Acid, for me, was a door of perception, a simpler way to glimpse some of what the mystics meant. I didn't take much, and I didn't take it for long, but it was an irreplaceable experience. I have no trouble understanding why peyote is a sacrament among some American Indian people.

I've also met a few people who'd definitely lost at least half their minds from overindulging in acid or mushrooms or cannabis or whatever. They struck me as people who could have accomplished the same effect on tea leaves.
 
 
cusm
00:04 / 09.03.06
Seems to me a judgemental view of the "drug burn" after effects common to the experience, which has a lot to do with being exausted on many levels. This from someone who admiditedly avoided the stuff and so demonstrates a bias against it. This "half-people" croc is just a new justification for "drugs are bad, m-kay?" and is not so much science as uneducated generalization.

*dismissing hand wave*
 
 
nyarlathotep's shoe horn
18:19 / 09.03.06
from the Temple thread on spider totems:

wicked webs we weave

LSD may make half a person, but it makes for a beautiful, flawless spider web.
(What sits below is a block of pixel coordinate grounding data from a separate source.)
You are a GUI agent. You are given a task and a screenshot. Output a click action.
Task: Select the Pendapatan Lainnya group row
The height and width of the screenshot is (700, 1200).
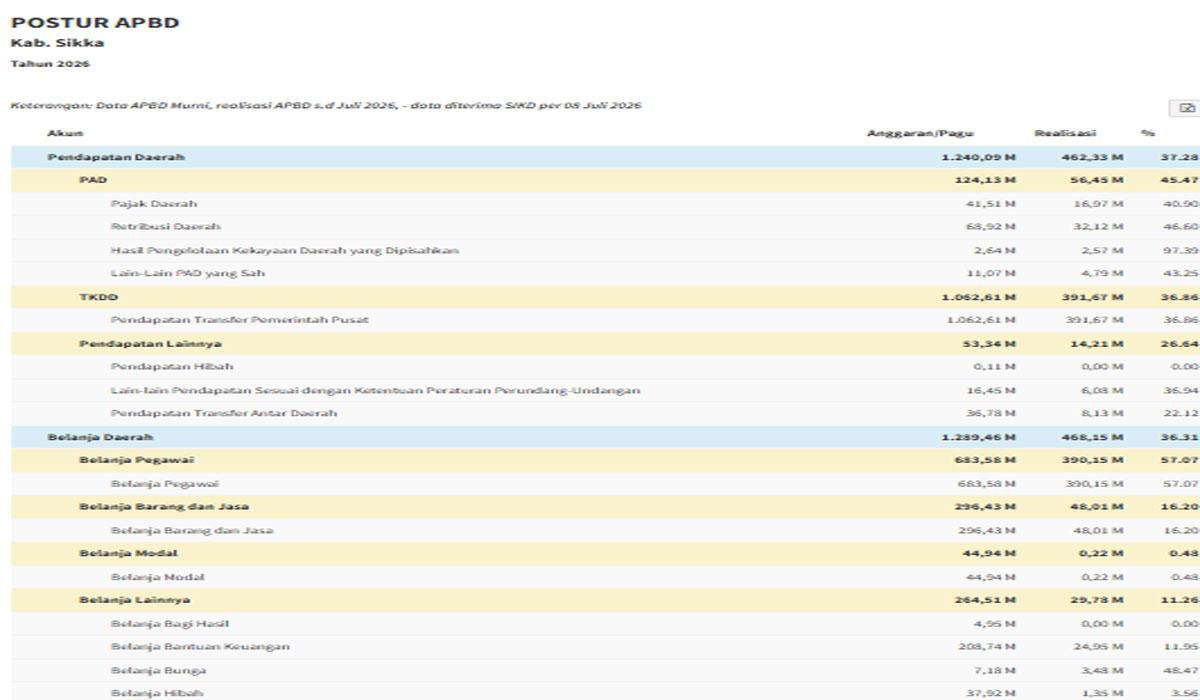click(x=606, y=344)
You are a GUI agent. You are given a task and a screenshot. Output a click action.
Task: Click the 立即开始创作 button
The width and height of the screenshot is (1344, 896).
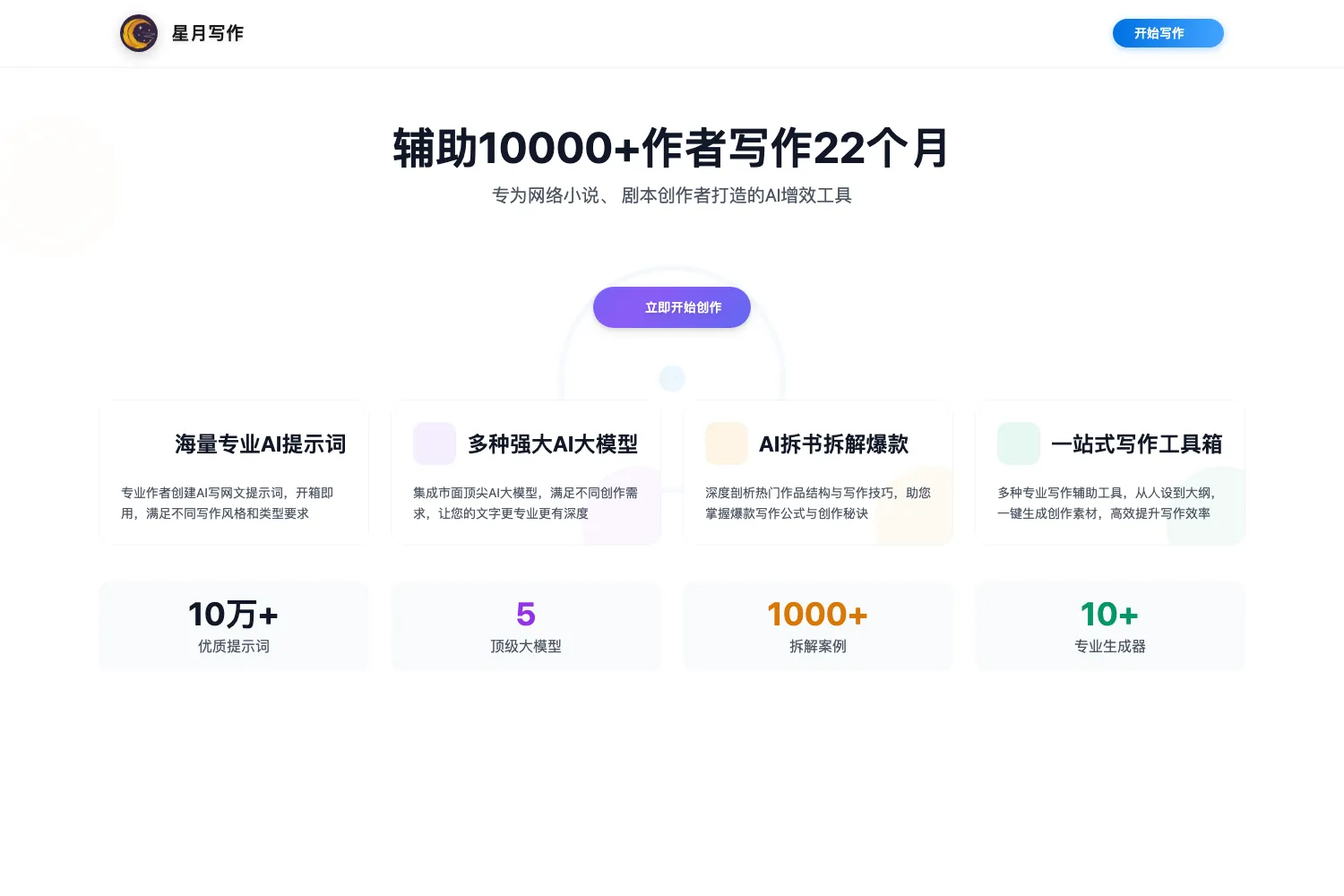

draw your own conclusions.

--Not Jack
 
 
zoemancer
02:28 / 22.03.06
How exactly does one know they are a "half-person"? What exactly does that mean?
 
 
Quantum
14:04 / 22.03.06
Nothing. Like Holocaust Denial.
 
 
HCE
22:20 / 22.03.06
Ken Kesey, I believe.
 
 
the Fool
21:02 / 29.03.06
I'll just agree with the sentiments posted here. I did a huge swag of acid and the whole 90's rave thing. It was profound, I learned a great deal, but like Delacroix eventually I was drifting off into the void. I'd stopped 'learning' and was just unravelling. I wasn't even processing the stuff I'd already received. I made a decision and put my feet back on the ground. Then over the following years I digested all the information I'd downloaded from the ether.

Rather than 'halve' me, I'd say it opened up sections of myself I might never have come across otherwise. It was important in my development of identity, realising what is me, and what is put on me from outside. It spawned all my 5th dimensional thinking and analysis. Allowed a deeper understanding of dreams and permenantly altered my creativity (made positivity its source rather than negativity).